Top of TEXT SECTION

Purpose of the Study:

  • To characterize the release profiles of pseudodrug molecules from a nonfouling polyampholyte hydrogel.
  • To assess the hydrogel's potential as a tissue regeneration scaffold.
  • To understand how hydrogel properties influence molecule release.

Main Methods:

  • Synthesized hydrogels from [2-(acryloyloxy)ethyl] trimethylammonium chloride (TMA) and 2-carboxyethyl acrylate (CAA) monomers.
  • Incorporated caffeine, methylene blue, and metanil yellow as pseudodrugs.
  • Analyzed release kinetics based on cross-linker density, pH, and ionic strength.
  • Confirmed nonfouling properties using enzyme-linked immunosorbent assay.

Main Results:

  • Neutral caffeine release followed diffusion kinetics.
  • Charged molecule release was influenced by interactions with hydrogel monomers (TMA/CAA).

Bottom of TEXT SECTION

EXERCISE REQUIREMENTS:
1 - Name the molecules that the hydrogel study summary says were incorporated as pseudodrugs.
2 - Resume the hydrogel study summary, picking up after its last line.

Top of INFORMATION PROVIDED

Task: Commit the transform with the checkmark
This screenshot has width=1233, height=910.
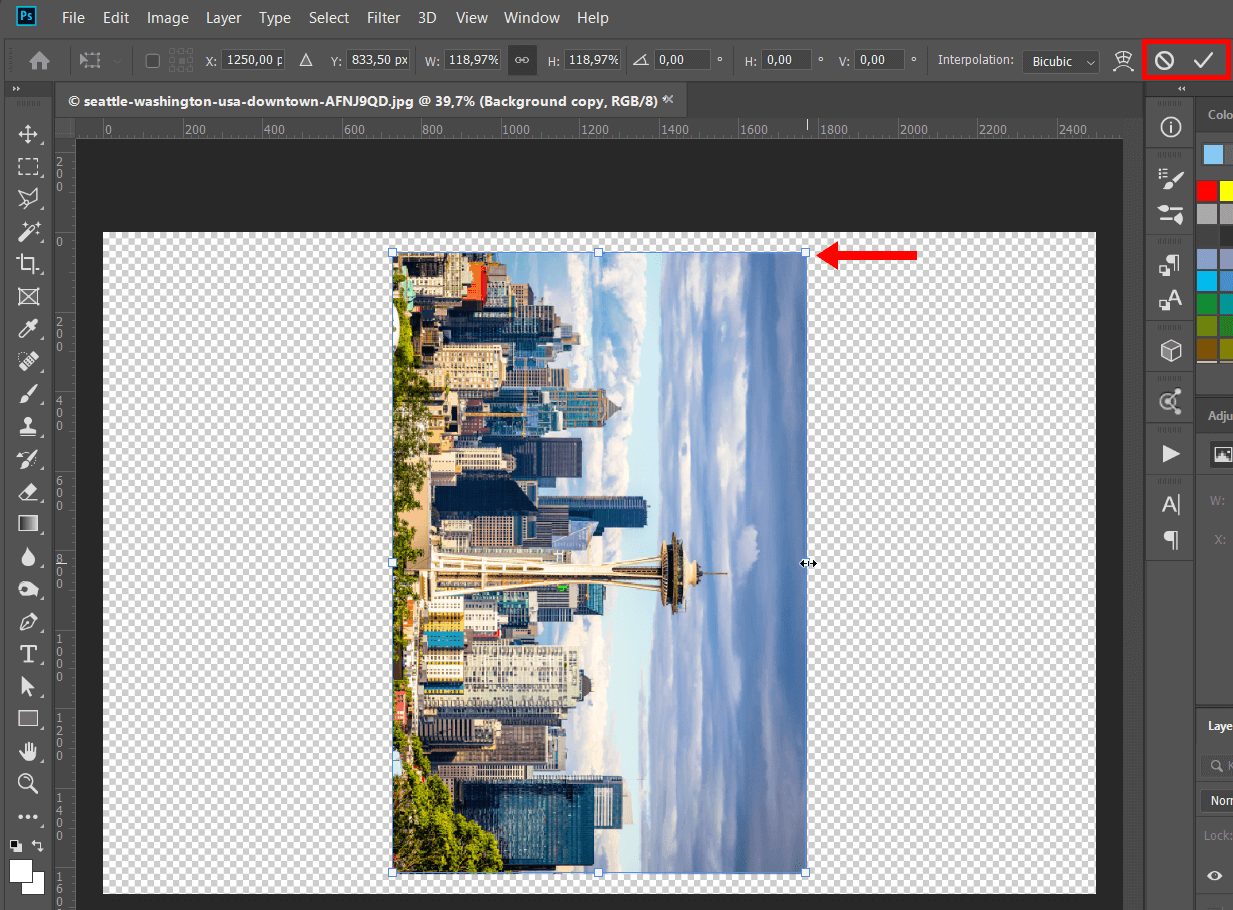Action: point(1205,60)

Bottom of INFORMATION PROVIDED

ANSWERS FOR THE EXERCISE:
1 - Caffeine, methylene blue, and metanil yellow.

2 -
  • Release rates of metanil yellow and methylene blue varied significantly with pH and ionic strength.
  • Hydrogels maintained nonfouling characteristics post-release.

Conclusions:

  • The TMA:CAA hydrogel system effectively controls bioactive molecule release.
  • Release mechanisms differ for neutral versus charged molecules.
  • The platform shows promise for both short-term and long-term bioactive molecule delivery in tissue regeneration.
  • This multifunctional hydrogel platform is suitable for advanced therapeutic applications.